Introduction

What is The New Yorker? I know it’s a great magazine and that it’s a tremendous source of pleasure in my life. But what exactly is it? This blog’s premise is that The New Yorker is a work of art, as worthy of comment and analysis as, say, Keats’s “Ode on a Grecian Urn.” Each week I review one or more aspects of the magazine’s latest issue. I suppose it’s possible to describe and analyze an entire issue, but I prefer to keep my reviews brief, and so I usually focus on just one or two pieces, to explore in each the signature style of its author. A piece by Ben McGrath is not like a piece by Jill Lepore, and neither is like a piece by Ian Frazier. One could not mistake Finnegan for Goodyear, or Filkins for Khatchadourian, or Bilger for Paumgarten. Each has found a style, and it is that style that I respond to as I read, and want to understand and describe.

Wednesday, February 8, 2012

February 6, 2012 Issue


Until I read Ian Frazier's great "Out of the Bronx," in this week's issue, the term "private-equity firm" was, for me, just an empty abstraction, like "hedge fund," "leveraged buyout," and all those other financial gimmicks investors use to line their pockets. Frazier's piece turned the abstract into the pungent and the particular. Now I associate "private equity firm" with the destruction of the "warm, gingerbready smell" of fresh-baked cookies. "Out of the Bronx" is about, among other things, the downfall of the Bronx-based Stella D'oro bakery as a result of being taken over by a greedy, ruthless private-equity firm named Brynwood Partners. The piece is noteworthy because many of the crucial details are noticed not by Frazier's eyes, but by his nose. Consider, for example, this amazing description:

The baking cookie smell entered check-cashing places and barbershops and bodegas, it crossed the razor wire into the M.T.A. yards and maintenance sheds west of Broadway, it occupied the loud channel of the Major Deegan Expressway, just to the east; kids dozing in the back seats of their parents' cars sniffed the air and knew they were almost home. The smell competed with the acridity of hot wax and detergent chemicals at Nice Guys Car Wash, just across the street from the factory, and domesticated the beer fumes and late-night atmosphere at Stack's Tavern, a shamrock-bedecked bar between 234th and 236th Streets, where a bartender told me, "Sure, I remember the smell - fresh-baked cookies. Nuttin' wrong with that!"

That "kids dozing in the back seats of their parents' car sniffed the air and knew they were almost home" is inspired!

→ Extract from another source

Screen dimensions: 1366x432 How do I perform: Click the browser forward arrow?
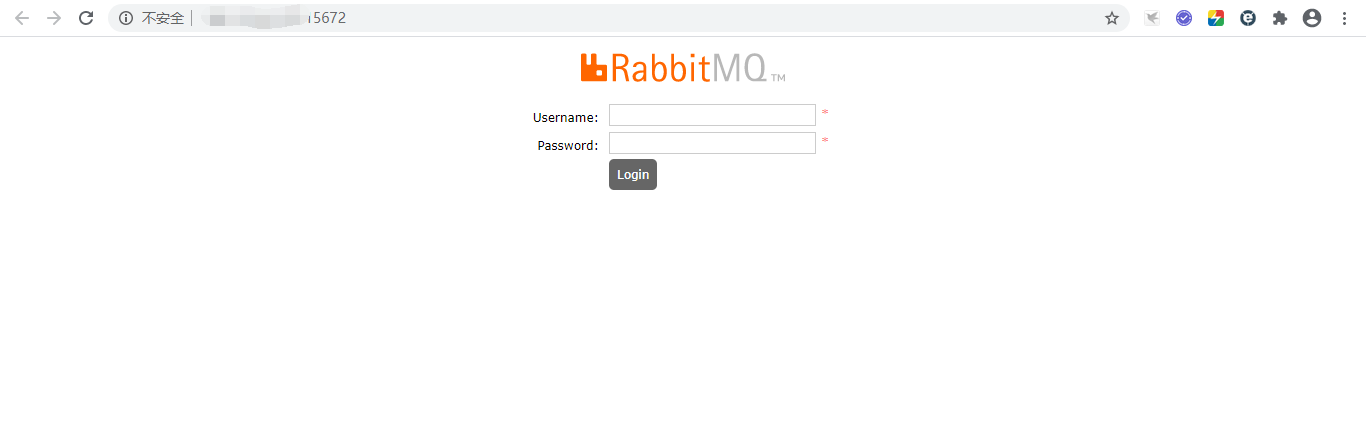[x=54, y=18]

The whole passage is beautifully rhythmed; it reminds me of Joyce's cadences in his great "snow was general all over Ireland" paragraph at the end of "The Dead." Aromatic details are powerfully evocative, yet so few writers include them in their descriptions. Frazier is an excellent "nose" writer. His description, in Travels In Siberia (2010), of the smell of Russia is unforgettable: "I breathed it deeply. Yes, it was all there - the tea bags, the cucumber peels, the wet cement, the chilly air, the currant jam. About the only point of similarity between this smell and the one I'd just left in Nome was the overtone of diesel exhaust."

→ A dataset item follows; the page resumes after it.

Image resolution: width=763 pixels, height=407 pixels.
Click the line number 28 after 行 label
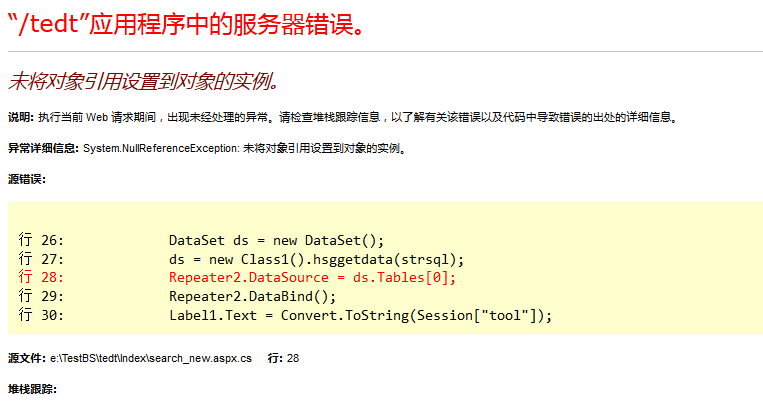[293, 359]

A different smell - the smell of freshly baked cookies - permeates "Out of the Bronx." I breathed it deeply. Whenever I see or hear "private-equity firm," I'll remember the cookie smell. I'll remember what Brynwood Partners did to Stella D'oro.

Postscript: Another brilliant piece in this week's issue is Jeremy Denk's "Flight of the Concord." Written in the first-person present, it's a miracle of description - miraculous in the sense that it provides a fascinating glimpse of a pianist's inner thoughts, his inscape, as he proceeds, take after take, through innumerable technical and interpretative problems, to record Charles Ives's "Concord" Sonata. Reading it is rapture.